Ci liberammo dalla stretta nemica come avevano fatto i cherkajis; il quadrato era stato intaccato ma non distrutto, e, mentre davamo alle nostre cavalcature il tempo di riprendere fiato, esso si ricostituì, con i leggeri scudi lucidi davanti… Un lancere si staccò dalle file dei suoi e si mise a correre verso di noi. All’inizio, pensai che fosse soltanto una bravata, poi (man mano che si avvicinava, poiché un uomo normale corre molto meno in fretta di un destriero), che desiderasse arrendersi. Alla fine, quando aveva quasi raggiunto le nostre file, l’uomo fece fuoco con la sua lancia, ed un soldato lo abbatté. Nelle convulsioni della morte, l’uomo gettò in aria la sua lancia fiammeggiante, e ricordo come essa si agitò nel cielo blu cupo.

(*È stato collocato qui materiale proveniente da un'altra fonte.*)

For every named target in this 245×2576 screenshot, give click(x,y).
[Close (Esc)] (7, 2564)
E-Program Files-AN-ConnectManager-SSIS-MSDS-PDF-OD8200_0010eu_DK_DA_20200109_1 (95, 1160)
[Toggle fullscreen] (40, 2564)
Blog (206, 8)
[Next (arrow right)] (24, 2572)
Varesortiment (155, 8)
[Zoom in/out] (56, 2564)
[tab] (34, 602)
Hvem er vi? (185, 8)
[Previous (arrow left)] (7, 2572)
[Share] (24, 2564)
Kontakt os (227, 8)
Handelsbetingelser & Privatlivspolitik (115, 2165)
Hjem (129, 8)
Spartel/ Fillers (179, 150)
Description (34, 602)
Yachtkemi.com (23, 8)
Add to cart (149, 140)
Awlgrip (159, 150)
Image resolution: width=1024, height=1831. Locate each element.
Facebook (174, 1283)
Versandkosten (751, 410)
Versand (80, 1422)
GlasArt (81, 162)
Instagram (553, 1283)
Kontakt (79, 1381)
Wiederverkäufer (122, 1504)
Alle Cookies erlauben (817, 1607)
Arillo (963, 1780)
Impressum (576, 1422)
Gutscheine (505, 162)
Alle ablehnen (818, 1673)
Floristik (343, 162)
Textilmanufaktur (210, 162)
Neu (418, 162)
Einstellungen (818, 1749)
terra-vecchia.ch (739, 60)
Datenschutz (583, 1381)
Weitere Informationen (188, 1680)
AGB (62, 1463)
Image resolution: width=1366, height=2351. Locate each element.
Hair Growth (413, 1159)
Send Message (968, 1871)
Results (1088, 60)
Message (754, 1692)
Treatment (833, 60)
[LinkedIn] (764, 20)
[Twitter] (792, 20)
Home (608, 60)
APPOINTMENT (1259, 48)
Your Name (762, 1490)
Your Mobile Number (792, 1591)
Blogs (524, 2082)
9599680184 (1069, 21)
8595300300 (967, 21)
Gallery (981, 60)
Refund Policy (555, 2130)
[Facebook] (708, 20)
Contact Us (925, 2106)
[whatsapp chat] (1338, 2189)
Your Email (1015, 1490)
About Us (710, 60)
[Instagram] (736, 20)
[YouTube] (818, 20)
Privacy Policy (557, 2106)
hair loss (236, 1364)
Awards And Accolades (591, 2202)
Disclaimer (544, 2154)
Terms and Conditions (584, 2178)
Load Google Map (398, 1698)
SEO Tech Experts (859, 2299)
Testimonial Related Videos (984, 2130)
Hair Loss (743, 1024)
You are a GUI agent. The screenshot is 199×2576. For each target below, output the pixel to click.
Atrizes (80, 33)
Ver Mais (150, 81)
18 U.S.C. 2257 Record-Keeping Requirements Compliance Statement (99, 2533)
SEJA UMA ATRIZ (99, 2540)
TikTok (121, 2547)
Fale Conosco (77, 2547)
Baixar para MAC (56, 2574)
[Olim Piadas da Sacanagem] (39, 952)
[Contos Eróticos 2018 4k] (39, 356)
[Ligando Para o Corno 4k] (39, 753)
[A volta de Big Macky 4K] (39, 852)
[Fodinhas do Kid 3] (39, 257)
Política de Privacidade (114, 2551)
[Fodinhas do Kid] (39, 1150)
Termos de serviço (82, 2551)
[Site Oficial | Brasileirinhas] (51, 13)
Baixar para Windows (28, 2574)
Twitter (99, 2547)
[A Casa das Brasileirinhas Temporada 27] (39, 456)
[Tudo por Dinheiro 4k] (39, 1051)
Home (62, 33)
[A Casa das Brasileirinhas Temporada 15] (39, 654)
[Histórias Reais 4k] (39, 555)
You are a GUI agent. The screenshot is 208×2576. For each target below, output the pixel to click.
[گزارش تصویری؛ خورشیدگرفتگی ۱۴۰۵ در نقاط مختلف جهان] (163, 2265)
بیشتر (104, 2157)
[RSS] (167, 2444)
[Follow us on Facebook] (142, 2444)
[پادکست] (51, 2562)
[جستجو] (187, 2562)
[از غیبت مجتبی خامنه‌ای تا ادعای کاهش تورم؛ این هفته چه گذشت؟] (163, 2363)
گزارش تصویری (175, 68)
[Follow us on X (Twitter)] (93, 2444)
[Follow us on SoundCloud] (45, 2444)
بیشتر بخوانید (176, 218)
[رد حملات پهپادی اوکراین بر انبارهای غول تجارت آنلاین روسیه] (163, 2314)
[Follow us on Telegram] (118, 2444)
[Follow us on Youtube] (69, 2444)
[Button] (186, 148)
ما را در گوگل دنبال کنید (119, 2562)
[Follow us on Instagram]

— Stai sanguinando molto — osservò Guasacht, avvicinandosi al trotto. — Potrai cavalcare quando caricheremo ancora?
Mi sentivo forte come lo ero sempre stato in vita mia e glielo dissi.
— Comunque, farai meglio a bendare quella gamba.
La pelle bruciata si era spaccata e ne stava scaturendo il sangue; Daria, che non aveva ricevuto alcuna ferita, la fasciò.
La carica per cui mi ero preparato non ebbe mai luogo. Del tutto inaspettato, (almeno per quanto mi riguardava), giunse l’ordine di fare dietro front, e ci avviammo al trotto verso nord est sull’aperta pianura ricca d’erba incolta.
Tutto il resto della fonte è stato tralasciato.